Mr Macron said his state would seize masks being produced on French soil to end shortages in hospitals, doctors’ practices and chemists in his nation.
Meanwhile, an EU diplomat attacked French Finance Minister Bruno Le Maire’s order to supermarket suppliers to ‘Buy French’, saying it “very much against the spirit of the EU”, according to the Irish Times.
It comes as the bloc struggles to find a coordinated response to the invisible killer disease, the latest test of the bloc’s solidarity after it was shaken by Brexit, the 2015-2016 migration crisis and the euro zone debt emergency.
Germany has also limited exports of respiratory masks and banned the export of medical protection gear to ensure that local health workers have enough.
While Czech health minister Adam Vojtech halted disinfectant exports to other member states too.
The EU’s economic commissioner Paolo Gentiloni attacked Germany for its “no to solidarity at this moment” policy during the coronavirus pandemic, warning it was “endangering all EU projects”.
His comments come after German Chancellor Angela Merkel joined a group of leading EU member states in rejecting proposals for further common fiscal measures aimed at helping states badly affected by the coronavirus pandemic.
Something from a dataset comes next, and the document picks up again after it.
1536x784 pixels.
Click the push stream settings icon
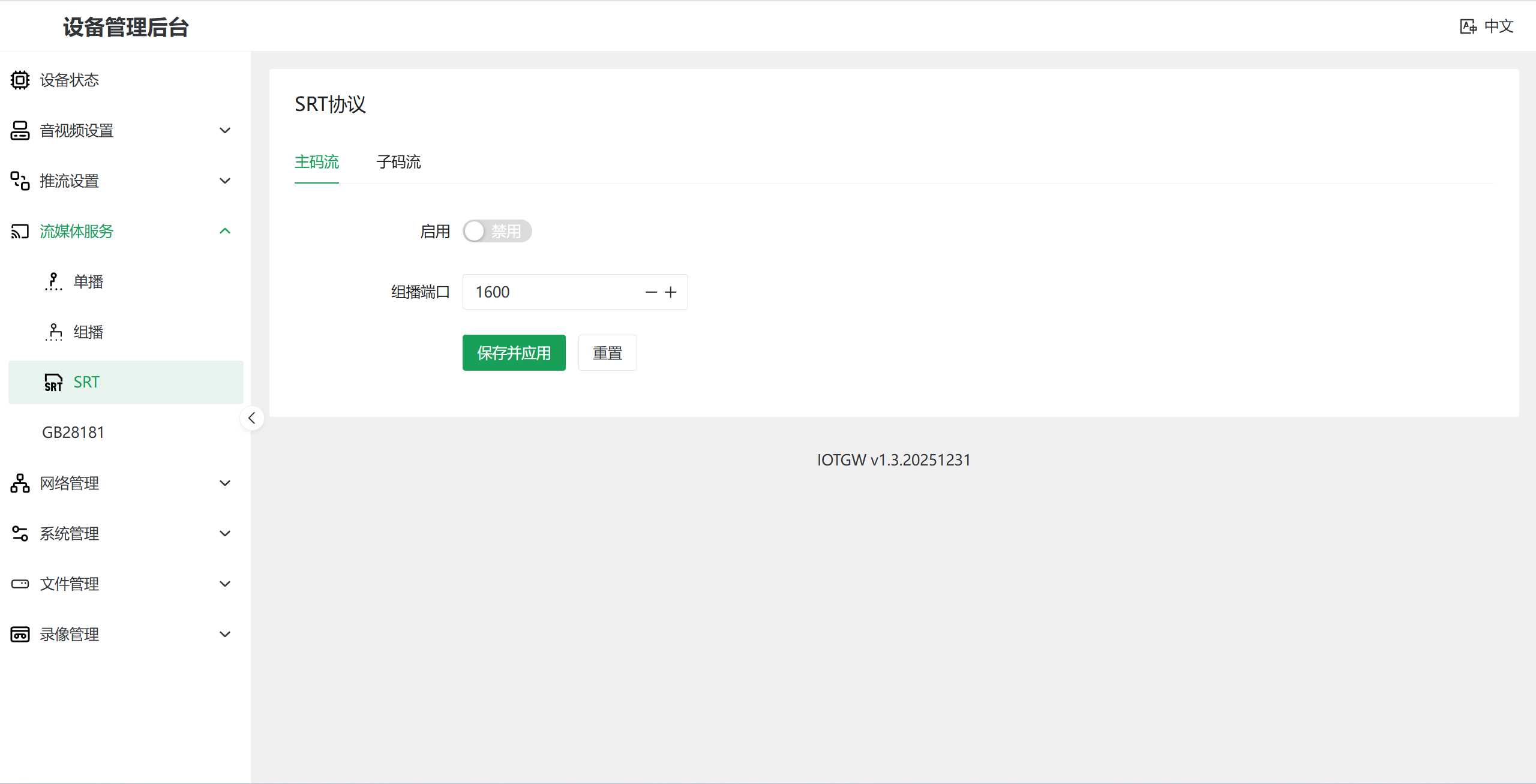(20, 181)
Mr Gentiloni urged Berlin to act immediately to support fellow member states amid the growing risk of a global recession sparked by the pandemic.
Another EU diplomat admitted “public health is not an EU competence” saying: “The Treaty on the Functioning of the EU stipulates that in the event of a national public health emergency, you can impose import or export restrictions.”
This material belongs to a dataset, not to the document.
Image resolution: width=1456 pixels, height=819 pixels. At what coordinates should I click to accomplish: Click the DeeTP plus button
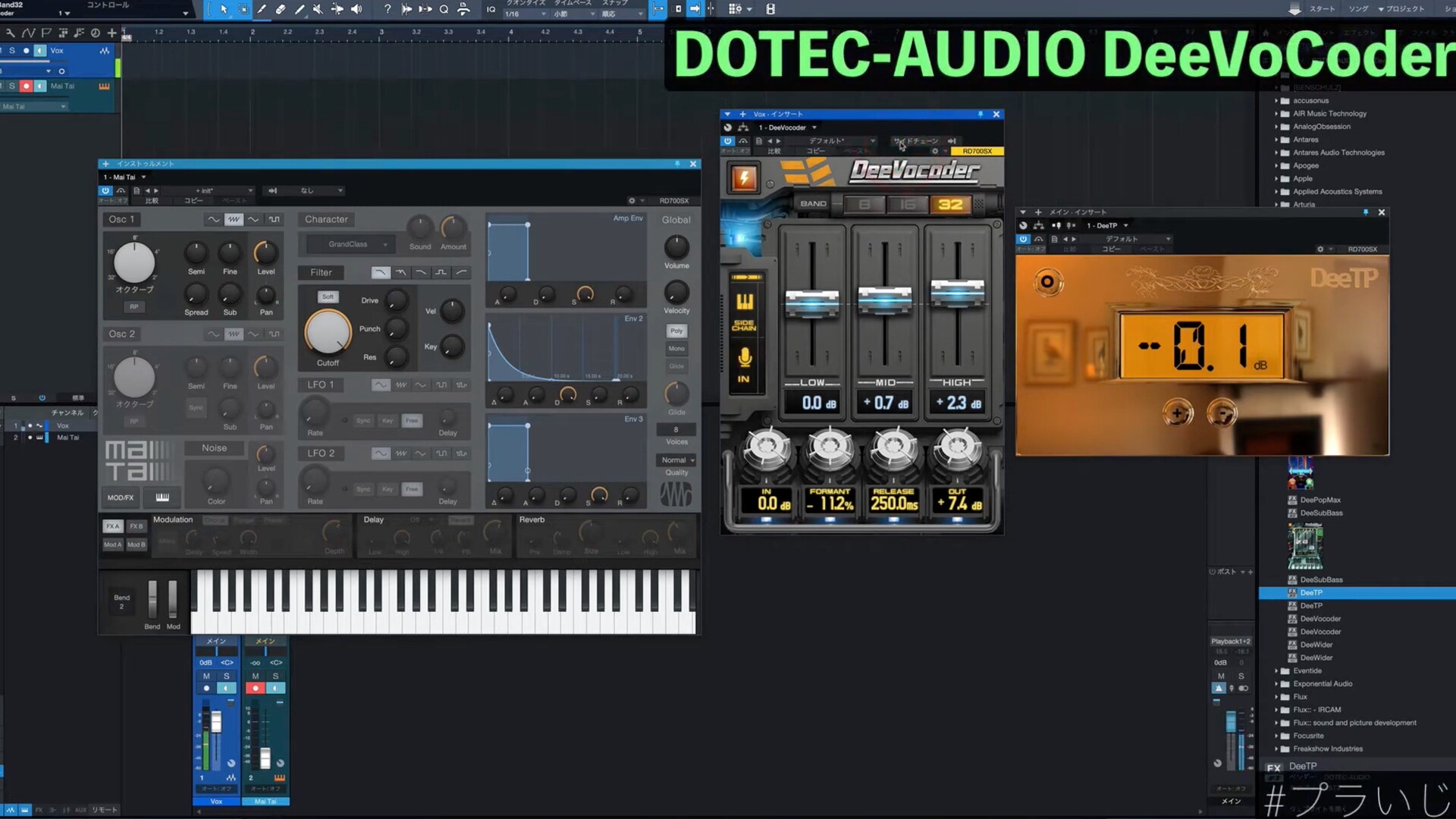[1177, 414]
Janez Lenarcic, the European commissioner for crisis management, told le figaro that it would be “a total illusion” to believe that a country can tackle the outbreak alone, as he admitted that there had been a lack of EU solidarity in the early days of the crisis.
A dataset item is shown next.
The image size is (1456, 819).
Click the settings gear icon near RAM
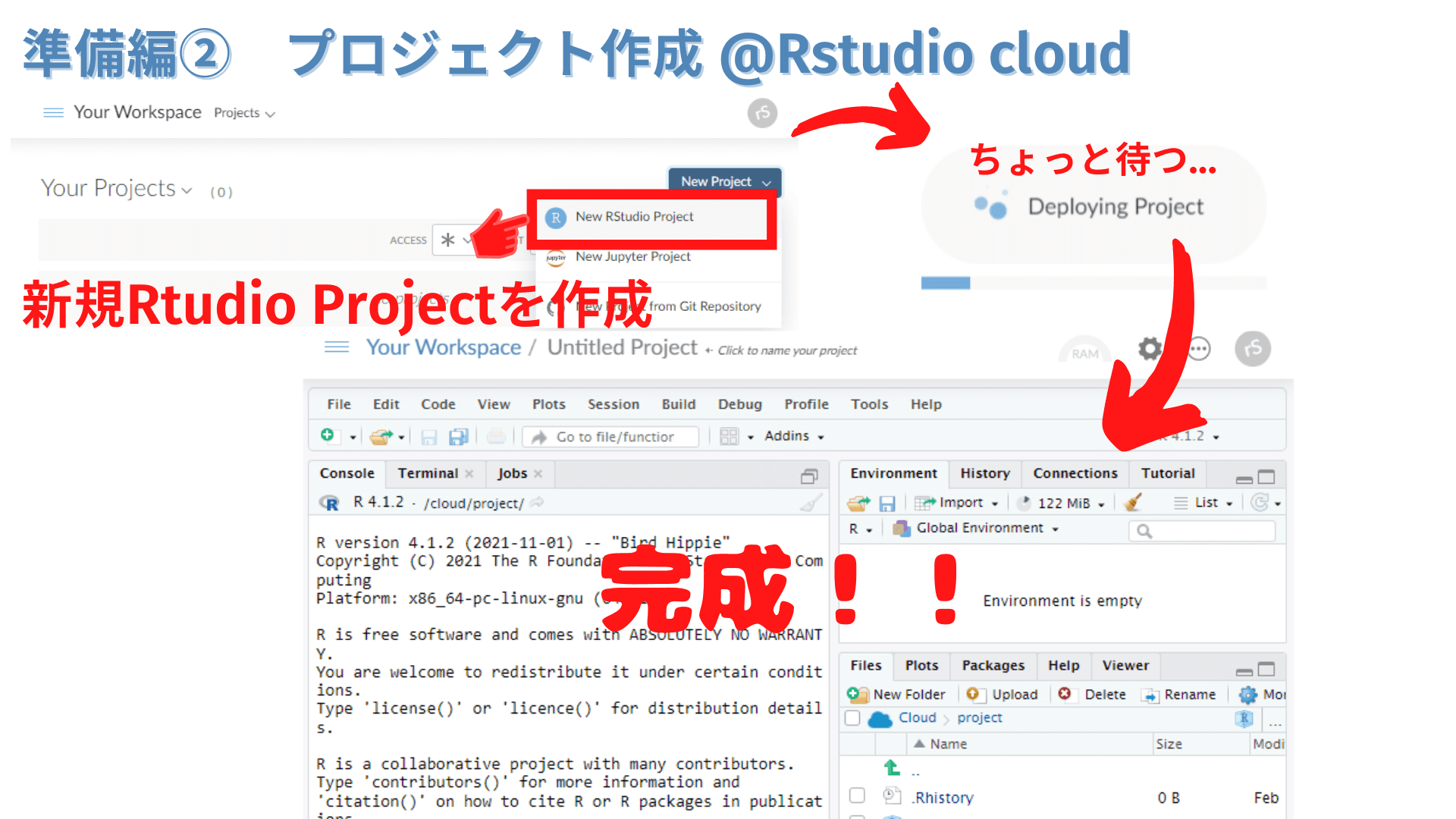(x=1150, y=349)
He said the EU would emerge from the crisis “stronger” if states act together and stressed that global solidarity was “necessary” to beat the virus.
Mr Lenarcic said the EU 27 had to ‘pool their resources’ to manage the pandemic and protect the Union’s economy.
The news comes after the bloc failed to agree last week on measures to cushion the economic blow.
The bloc’s divisions were laid bare after leaders hit an impasse on Thursday over how to minimise the economic pain and prepare for an eventual recovery, with the ailing south incensed by the resistance of the richer north to offer more support.
Germany and the Netherlands came out strongly against a push by Italy, Spain, Portugal and France to issue joint bonds to help finance an economic stimulus.
There were also squabbles over the sharing of medical equipment and border controls.
In Austria, Chancellor Sebastian Kurz hit out at the double-standards within the bloc after his country was slowed in efforts to secure face masks from Germany while other capitals criticised Vienna’s own controls on the Italian border.
Mr Kurz told the Kronen Zeitung newspaper: “After the crisis is over, there will have to be tough discussions within the EU.”